Designed to reinforce the existing infrastructure for loss mitigation review
processes, the California Homeowner Bill of Rights is hoped to help families
and homeowners better avoid foreclosure whenever possible so that the negative
consequences of such foreclosures can be subdued. As a short sale
specialist for the past 4 years, it is far too common a story to hear of
pre-qualified homeowners being unsuccessful in their loss mitigation
efforts. Even with their packages falling in line with the program
criteria, homeowners are coming up empty-handed on their modification and / or
short sale campaigns, only to have their lender foreclose and repossess the
property. Much like applying pressure to an open wound to stop the
bleeding, the Homeowner Bill of Rights is being called into action to push down
these foreclosure horror stories one at a time so the market and overall
economy can heal at a faster rate.
Set to come into effect on January
1, 2013, the law will only pertain to first trust deeds secured by
owner-occupied properties. Below itemizes the primary components of the
law. For full text, I encourage all my California readers to visit www.leginfo.ca.gov In my next blog
to follow this week, I will share my own analyses and forecast the
effectiveness of the law’s various components in reducing foreclosure rates
across California.
The California Homeowner Bill of Rights, A.K.A. Assembly Bill 278 and Senate Bill 900, consists
of the following primary components:
1. Imposes Limitations on Dual Tracking à Dual Tracking is a practice in which a
mortgage servicer / lender continues to advance a property through the
foreclosure filing process concurrently to reviewing a defaulted
borrower for a workout program. Under this provision, while a homeowner
is currently requesting modification or short sale consideration from their
bank, the borrower’s bank will no longer be able to freely push the property
further into foreclosure, whether it be recording a new notice of default or
notice of sale, or even conduct a trustee’s sale. Depending on workout review
status, certain foreclosure filing restrictions will now apply. As
Governor Brown stated, “Californians should not
have to suffer the abusive tactics of those who would push foreclosure behind
the back of an unsuspecting homeowner. These new rules make the
foreclosure process more transparent so that loan servicers cannot promise one
thing while doing the exact opposite.”
2. Requires Provision of Single Point of Contact à For a borrower requesting a foreclosure
prevention
alternative, the mortgage servicer [or bank] will be required to
promptly establish and provide a direct means of communication with a single
point of contact. This provision is aimed to make it a bit easier for
homeowners to acquire workout and foreclosure status updates, which
theoretically will create more efficiency in review timelines.

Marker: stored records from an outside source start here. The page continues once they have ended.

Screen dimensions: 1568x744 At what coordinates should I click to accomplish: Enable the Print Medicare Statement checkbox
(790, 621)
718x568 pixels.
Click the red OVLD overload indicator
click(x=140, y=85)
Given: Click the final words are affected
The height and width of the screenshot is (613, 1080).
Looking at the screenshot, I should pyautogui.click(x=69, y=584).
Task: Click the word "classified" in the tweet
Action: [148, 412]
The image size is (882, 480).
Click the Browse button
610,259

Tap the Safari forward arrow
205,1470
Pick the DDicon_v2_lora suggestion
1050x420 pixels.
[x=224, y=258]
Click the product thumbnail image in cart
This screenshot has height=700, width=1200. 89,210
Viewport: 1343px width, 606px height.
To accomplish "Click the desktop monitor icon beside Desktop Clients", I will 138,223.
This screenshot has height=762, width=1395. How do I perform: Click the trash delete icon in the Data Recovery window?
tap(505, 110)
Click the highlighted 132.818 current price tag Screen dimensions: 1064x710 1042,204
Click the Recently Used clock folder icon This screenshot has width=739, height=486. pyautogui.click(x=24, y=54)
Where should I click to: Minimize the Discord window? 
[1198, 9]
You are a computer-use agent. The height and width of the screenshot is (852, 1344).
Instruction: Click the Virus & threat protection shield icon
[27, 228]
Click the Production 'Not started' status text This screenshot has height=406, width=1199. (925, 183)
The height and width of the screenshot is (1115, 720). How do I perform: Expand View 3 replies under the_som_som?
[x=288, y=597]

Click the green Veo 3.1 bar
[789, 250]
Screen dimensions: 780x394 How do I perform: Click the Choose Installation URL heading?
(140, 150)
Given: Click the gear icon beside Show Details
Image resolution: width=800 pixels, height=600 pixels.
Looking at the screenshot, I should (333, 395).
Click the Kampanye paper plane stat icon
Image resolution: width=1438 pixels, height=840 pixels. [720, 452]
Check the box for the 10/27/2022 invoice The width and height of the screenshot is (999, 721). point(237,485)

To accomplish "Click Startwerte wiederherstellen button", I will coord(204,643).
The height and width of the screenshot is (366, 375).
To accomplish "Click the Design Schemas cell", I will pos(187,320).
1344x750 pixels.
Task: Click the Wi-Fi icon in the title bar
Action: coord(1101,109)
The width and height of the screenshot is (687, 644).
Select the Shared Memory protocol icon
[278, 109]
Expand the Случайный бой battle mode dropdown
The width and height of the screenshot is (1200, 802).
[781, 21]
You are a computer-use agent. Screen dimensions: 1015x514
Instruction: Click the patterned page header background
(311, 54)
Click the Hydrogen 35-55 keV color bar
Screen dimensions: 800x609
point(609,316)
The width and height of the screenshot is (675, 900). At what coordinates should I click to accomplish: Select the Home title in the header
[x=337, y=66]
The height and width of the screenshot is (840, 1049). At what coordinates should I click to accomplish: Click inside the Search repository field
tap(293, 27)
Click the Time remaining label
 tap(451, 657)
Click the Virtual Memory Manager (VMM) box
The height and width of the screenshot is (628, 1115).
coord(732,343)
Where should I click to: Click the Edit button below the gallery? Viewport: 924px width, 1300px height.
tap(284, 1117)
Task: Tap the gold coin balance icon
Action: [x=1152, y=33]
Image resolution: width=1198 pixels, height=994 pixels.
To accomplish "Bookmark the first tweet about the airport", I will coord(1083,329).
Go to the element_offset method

3. Additional Written Notice Requirements à
Mortgage Servicers/ lenders will be required to provide borrowers written
correspondences pertaining to both workout and foreclosure status
changes. The element of surprise may be suitable for a birthday party,
but certainly does not have much of a place in loss mitigation.
4. Mortgage Servicers / Lenders are Subject to Penalties
for Violations of this Law à In
an effort to prevent reckless behavior, mortgage servicers / lenders are now
more susceptible to penalties for violating any of the above parameters of the
law. Borrowers will now have an opportunity to bring action against their
banks for violations of this provision. Monetary awards and suspension of
foreclosure activity are both available for homeowners found to be victims of
lender misconduct.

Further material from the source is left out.